# DC Duct sizing



## whiskeypete (Jan 23, 2013)

I have a 1 1/2 hp delta dust collector that i want to finally set up properly. I've read a few pages of posts on here and have learned a lot but im also more confused. Its seems like people prefer 6" main duct lines. My collector has 2 4" inlet ports. Can i take that splitter off and find or make something to take 6" lines? I do plan on building a thein separator. All of my equipment have 2 1/2" dust ports. What to do?


----------



## Fred Hargis (Apr 28, 2012)

The splitter should just pull off revealing a 5 or 6" hole. You can fashion a connector over it to accept larger ducting. As for the equipment, do not be afraid to refit your stuff. Run the largest line possible all the way to the tool. I cut the front lower door of my bandsaw to put a 4" connector on it. I removed the top of my drum sander and made a completely new one so I could have 6". One thing to remember...with larger duct work, your DC must move enough air to keep the chips suspended in the stream. I believe yours will, but have no first hand experience with that model.


----------



## toolguy1000 (Oct 4, 2012)

whiskeypete said:


> I have a 1 1/2 hp delta dust collector that i want to finally set up properly. I've read a few pages of posts on here and have learned a lot but im also more confused. Its seems like people prefer 6" main duct lines. My collector has 2 4" inlet ports. Can i take that splitter off and find or make something to take 6" lines?
> 
> yes, you can. there are 4 or 6 screws that hold it onto the blower housing. when you find that 5" or 6" fitting you need that directly attaches to the blower housing of the 50-850, send me the link. i'd like one too.
> 
> ...


hope this helps.


----------



## whiskeypete (Jan 23, 2013)

So I finally got around to pulling that splitter off and there is a 6" port









There is also a restrictor with a 4" opening. Does it serve a purpose or should i cut it out to have a full 6" opening?
I noticed that the inside diameter of the fins on the impeller is similar to the ID of the restrictor plate. 

Pete


----------



## thegrgyle (Jan 11, 2011)

I wouldn't alter the actual DC and its housing. It is designed to work very efficiently the way it is. You could, on the other hand, run all you stuff in 6". LIke it was stated previously, if you can, you should try to stick with the largest ports you can. That will ensure the best DC.


----------



## rrich (Jun 24, 2009)

*Maybe Blasphemy*

Go with your original plan of the Thein separator ahead of the impellor of the DC. The huge advantage is that the trashcan is easier to empty and only wood flour is trapped in the lower DC bag. My set up is this way and I empty the trash can about once a month and the lower bag once every 6 months after about 12" of flour collect in the lower bag.
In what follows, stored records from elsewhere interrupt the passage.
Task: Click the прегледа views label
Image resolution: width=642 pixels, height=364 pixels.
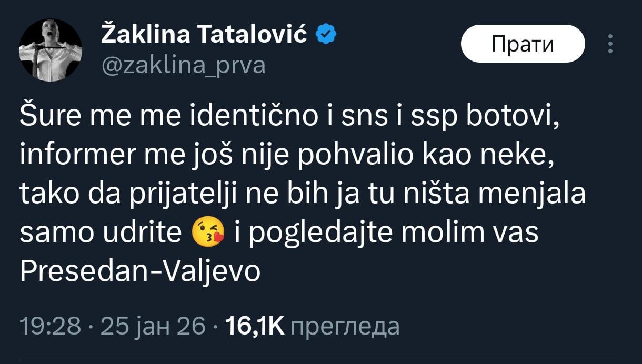Action: 345,327
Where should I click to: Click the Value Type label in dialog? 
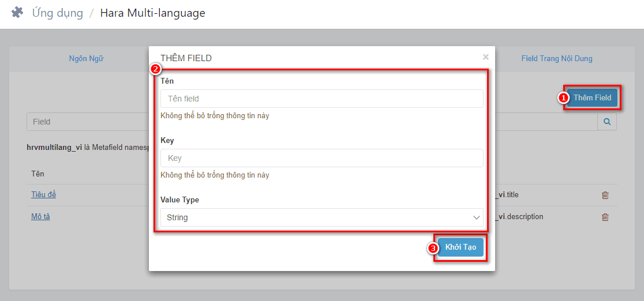179,200

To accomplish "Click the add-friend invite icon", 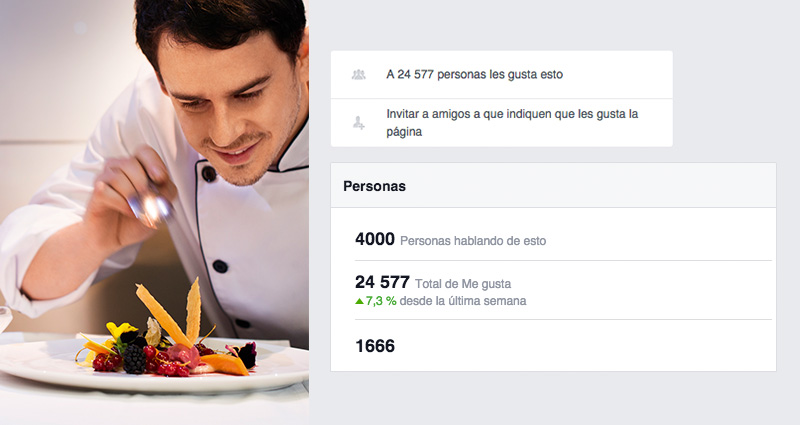I will tap(359, 123).
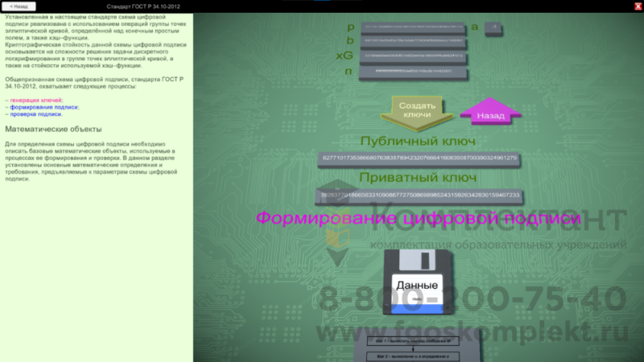Select the private key value field
This screenshot has width=644, height=362.
419,195
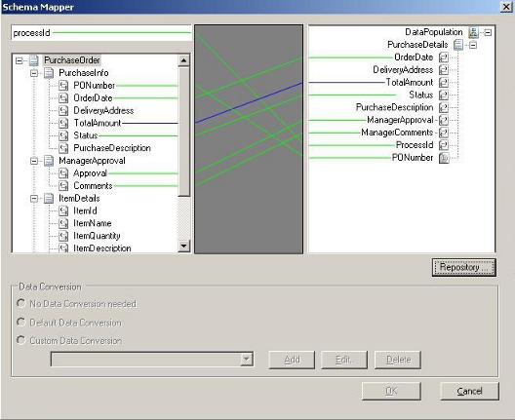
Task: Click the Cancel button
Action: click(x=469, y=391)
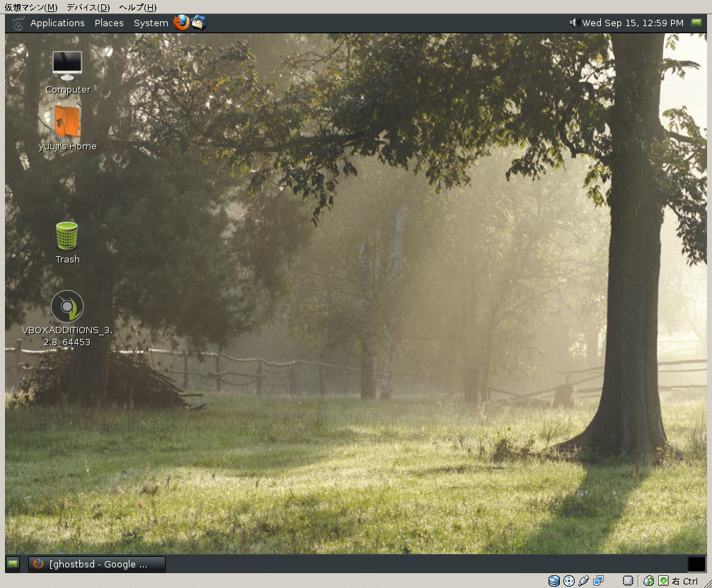Toggle the Show Desktop button in the bottom panel
The image size is (712, 588).
point(13,564)
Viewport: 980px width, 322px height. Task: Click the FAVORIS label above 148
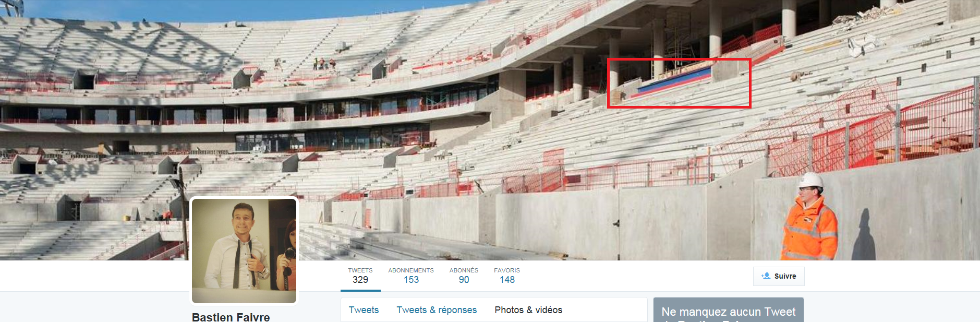tap(507, 270)
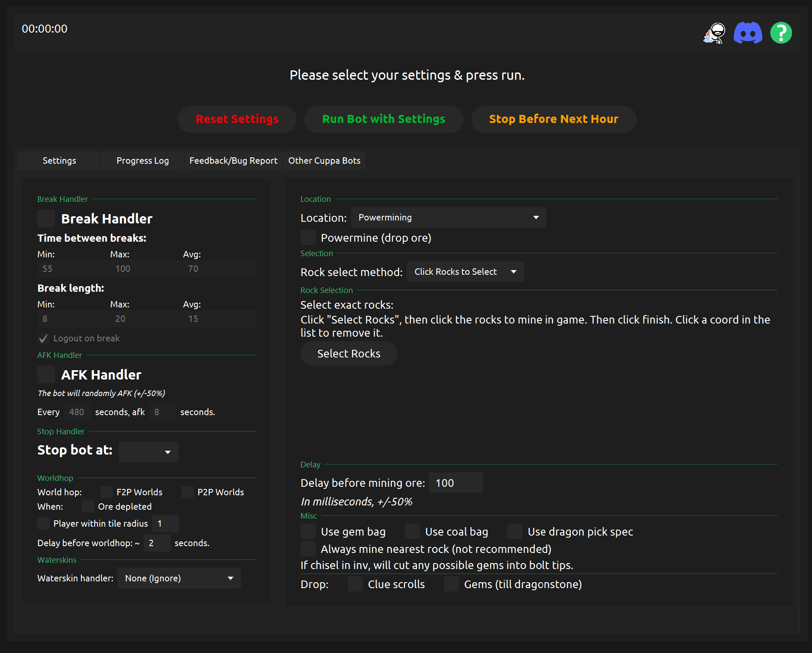Click the Delay before mining ore field

click(x=456, y=483)
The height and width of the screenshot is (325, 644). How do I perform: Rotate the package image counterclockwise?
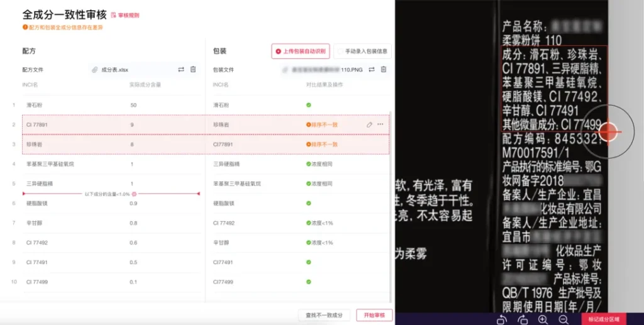point(501,319)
I find it very convenient to stretch a hose to the machine being used and my hoses are all 4". My DC came with a 6" inlet and a "Y" with 2 4" ports. One of the 4" ports has been capped and taped with duct tape since forever. 

There are all kinds of adapters, 4" to 2-1/2". Just make sure that the adapter connects the 4" hose to the machine and no significant length of 2-1/2" hose between. 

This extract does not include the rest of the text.